View all text of Subpart A [§ 1293.1 - § 1293.10]

§ 1293.2 - Definitions.

For purposes of this part:

Annual plan update (update) means a public update to an Equitable Housing Finance Plan for the second or third year of a planning cycle.

Barrier means an element of an Enterprise's actions, products, or policies, or an aspect of the housing market that can reasonably be influenced by the Enterprise's actions, products, or policies, that contributes to an underserved community's limited share of sustainable housing opportunities, difficulties in accessing those sustainable housing opportunities, or the continuing adverse effects of discrimination affecting their participation in the housing market.

Equitable Housing Finance Plan (plan) means a three-year public plan developed with public engagement and adopted by each Enterprise describing how each Enterprise will overcome barriers to sustainable housing opportunities faced by one or more underserved communities through objectives, meaningful actions, and measurable goals.

Fair housing and fair lending laws means the Fair Housing Act, the Equal Credit Opportunity Act, and implementing regulations. Additionally, with respect to an Enterprise, it means 12 U.S.C. 4545 and implementing regulations.

Performance report (report) means an annual public report by an Enterprise on its performance under its Equitable Housing Finance Plan and other information on equitable housing and fair lending that meets the requirements of § 1293.23 and any other FHFA requirements.

Sustainable housing opportunity means a rental or homeownership opportunity that includes one or more characteristics important to the needs of a tenant or homeowner. These characteristics include but are not limited to: being affordable to obtain and sustain; relating to a dwelling that meets basic habitability requirements and is reasonably able to withstand natural disasters or other climate-related impact events; relating to a dwelling that is improving the quality of housing stock in an area; being located in an area with access to educational, transportation, economic, and other important opportunities, including community assets; being accessible for persons with disabilities and available in the most integrated setting appropriate to the needs of an individual with a disability; not placing the tenant or homeowner in a position where they are unlikely to succeed in sustaining the housing opportunity over the long term; and providing reasonable opportunities to accommodate hardships by the renter or homeowner to allow continuation of the housing opportunity.
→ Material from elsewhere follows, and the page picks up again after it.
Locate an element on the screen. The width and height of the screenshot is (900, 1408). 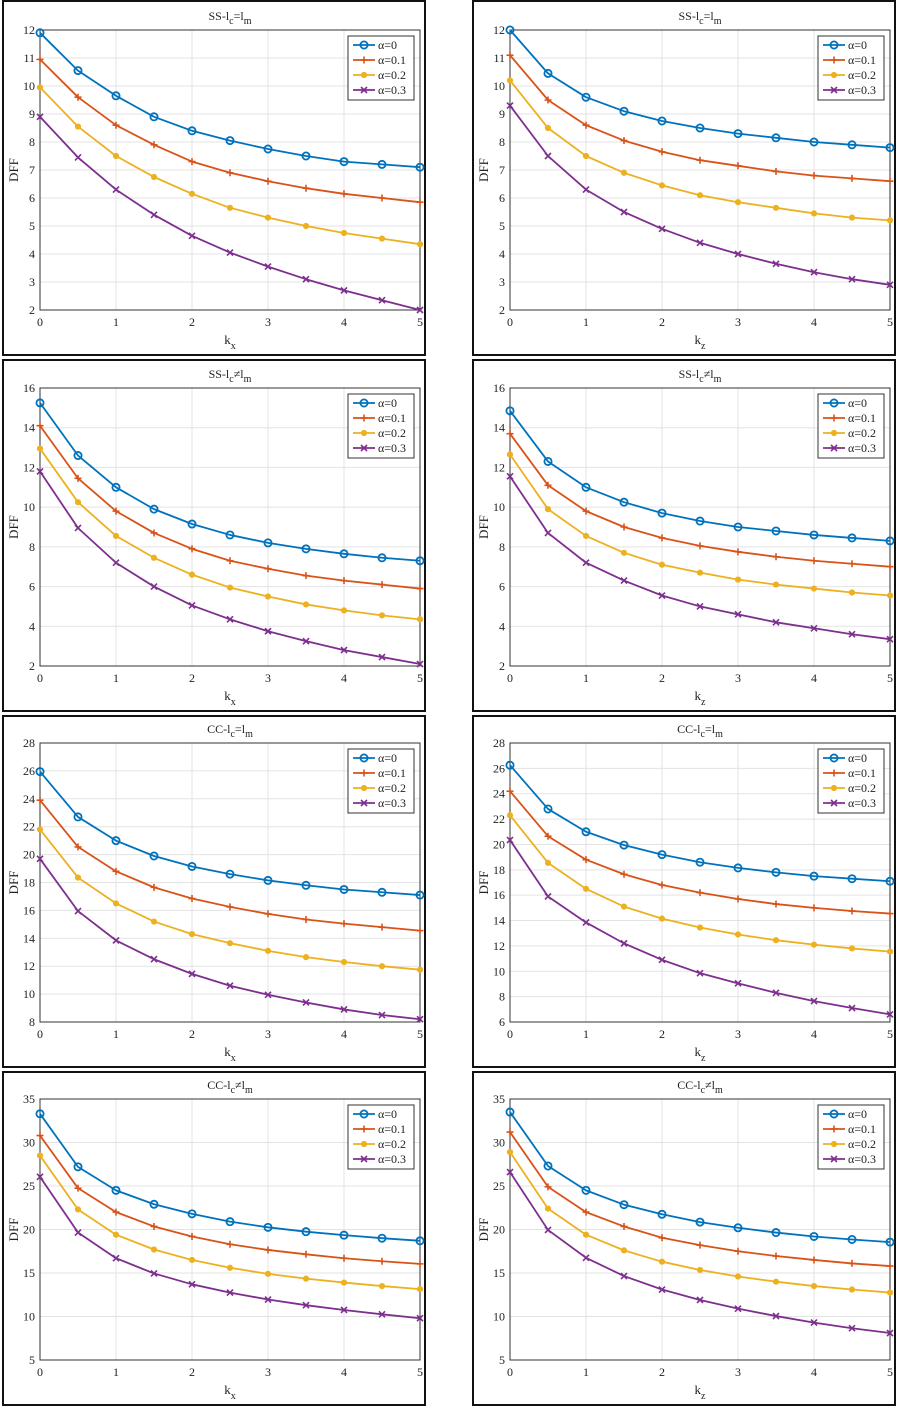
chart-title: SS-lc=lm is located at coordinates (700, 18).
Underserved community is a group of people with shared characteristics or an area that is subject to current discrimination or has been subjected to past discrimination that has or has had continuing adverse effects on the group or area's participation in the housing market, historically has received or currently receives a lower share of the benefits of Enterprise programs and activities providing sustainable housing opportunities, or that otherwise has had difficulty accessing these benefits compared with groups of people without the shared characteristic or other areas. Shared characteristics include but are not limited to characteristics protected by fair housing and fair lending laws applicable to the Enterprises including race, color, religion, sex (including actual or perceived sexual orientation or gender identity), familial status, national origin, disability, marital status, age, receipt of public assistance income, exercise of rights protected by the Consumer Credit Protection Act, exercise of rights protected by the Fair Housing Act, dwelling age, dwelling location, and neighborhood age. Examples of underserved communities, if supported by adequate information in a plan pursuant to § 1293.25, include: the Commonwealth of Puerto Rico, single parents, persons with disabilities, women of color, seniors with fixed income, self-employed individuals, individuals with limited mainstream credit and banking history, counties which have historically received a lower share of the benefits of Enterprise programs and activities, individuals with income variance such as skilled tradespeople or those that receive income through commission, persons with limited English proficiency, and multigenerational households.